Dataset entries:

--

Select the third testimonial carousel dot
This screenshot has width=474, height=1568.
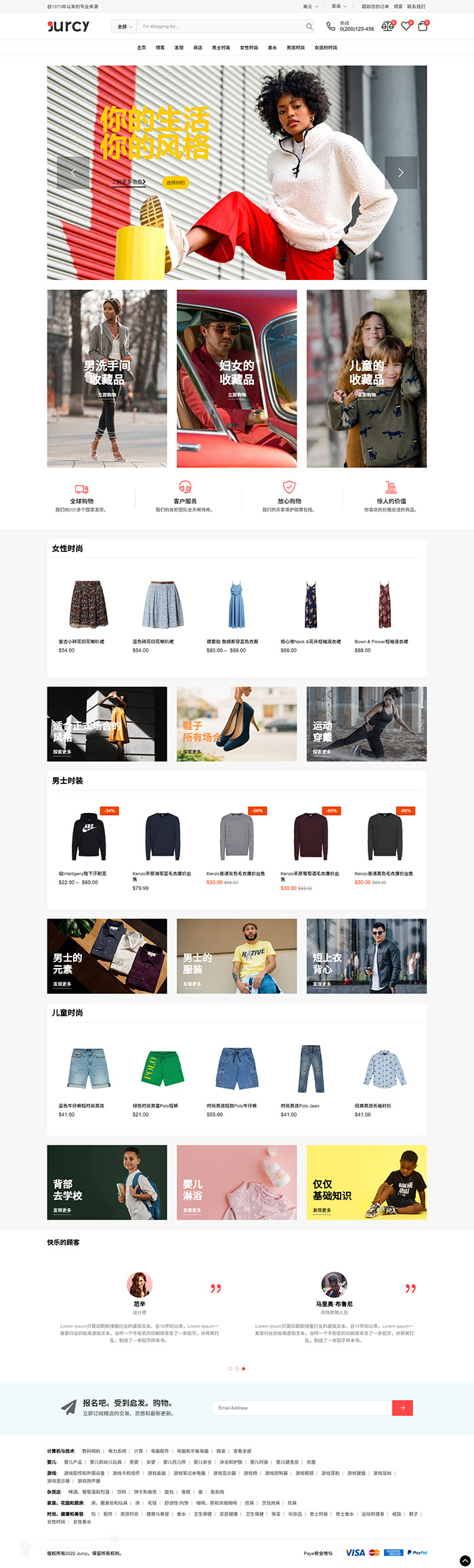[x=244, y=1368]
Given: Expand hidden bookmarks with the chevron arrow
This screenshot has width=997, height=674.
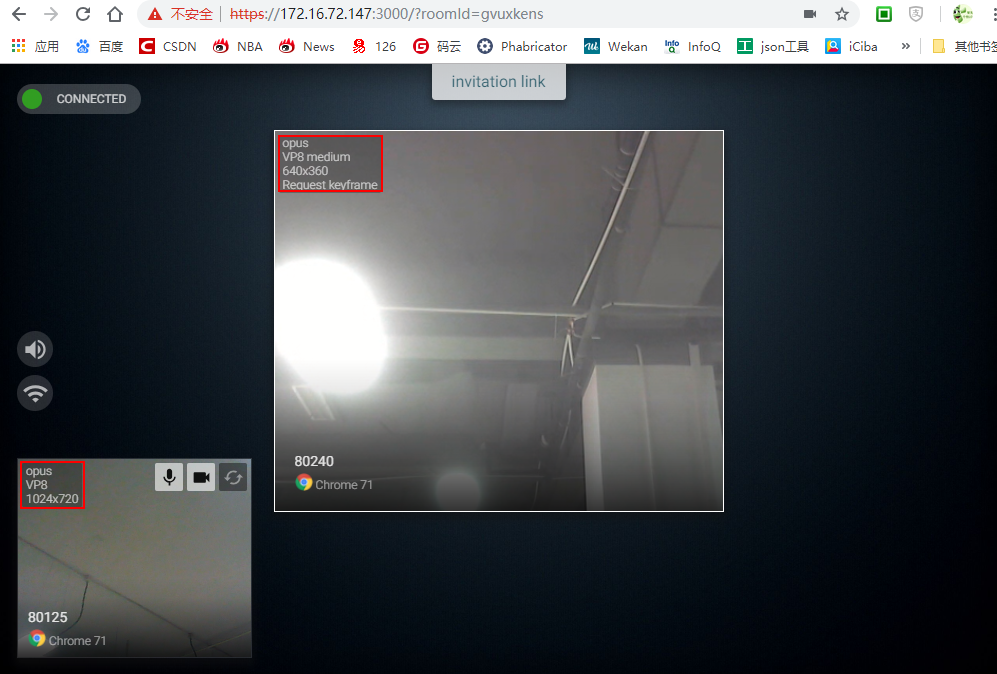Looking at the screenshot, I should (906, 46).
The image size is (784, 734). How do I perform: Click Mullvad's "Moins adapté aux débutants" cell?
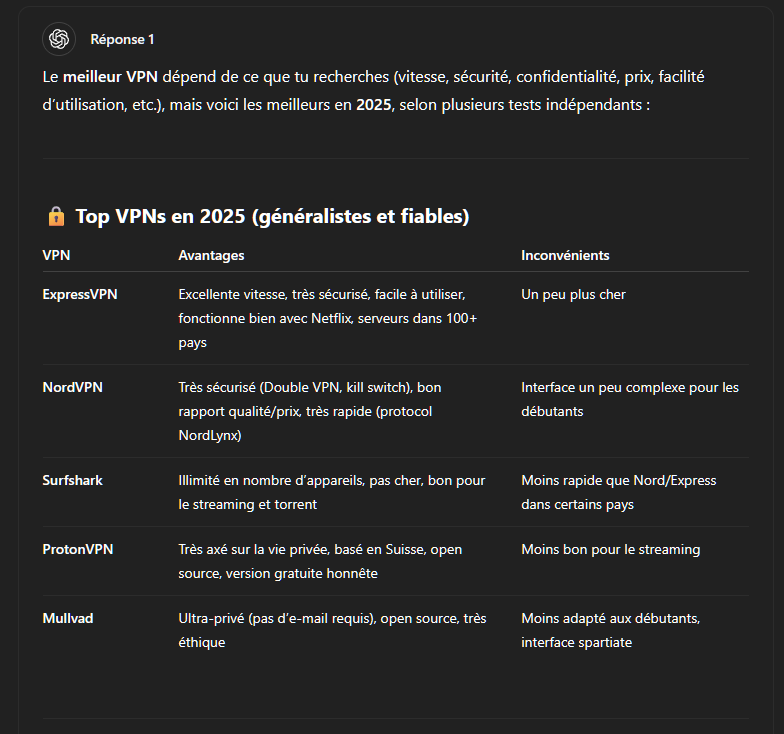coord(610,630)
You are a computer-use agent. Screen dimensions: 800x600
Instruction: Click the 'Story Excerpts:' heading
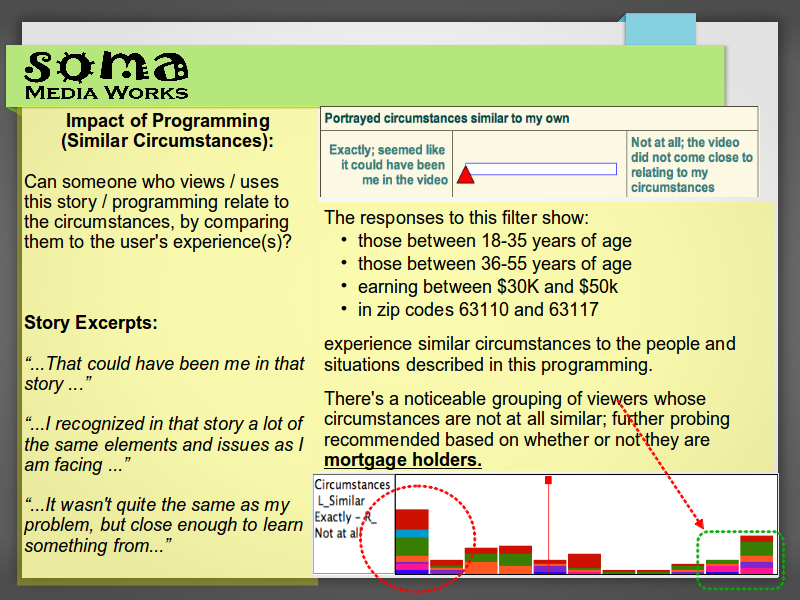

--

WHAT THE EXERCISE ASKS - Exclude every picture, then return precisely the lines that run from the line containing "The image size" through the end of the entries above.

ANSWER BELOW -
The image size is (784, 734). How do I perform: Click Mullvad's "Moins adapté aux débutants" cell?
coord(610,630)
You are a computer-use agent. Screen dimensions: 800x600
Instruction: Click the 'Story Excerpts:' heading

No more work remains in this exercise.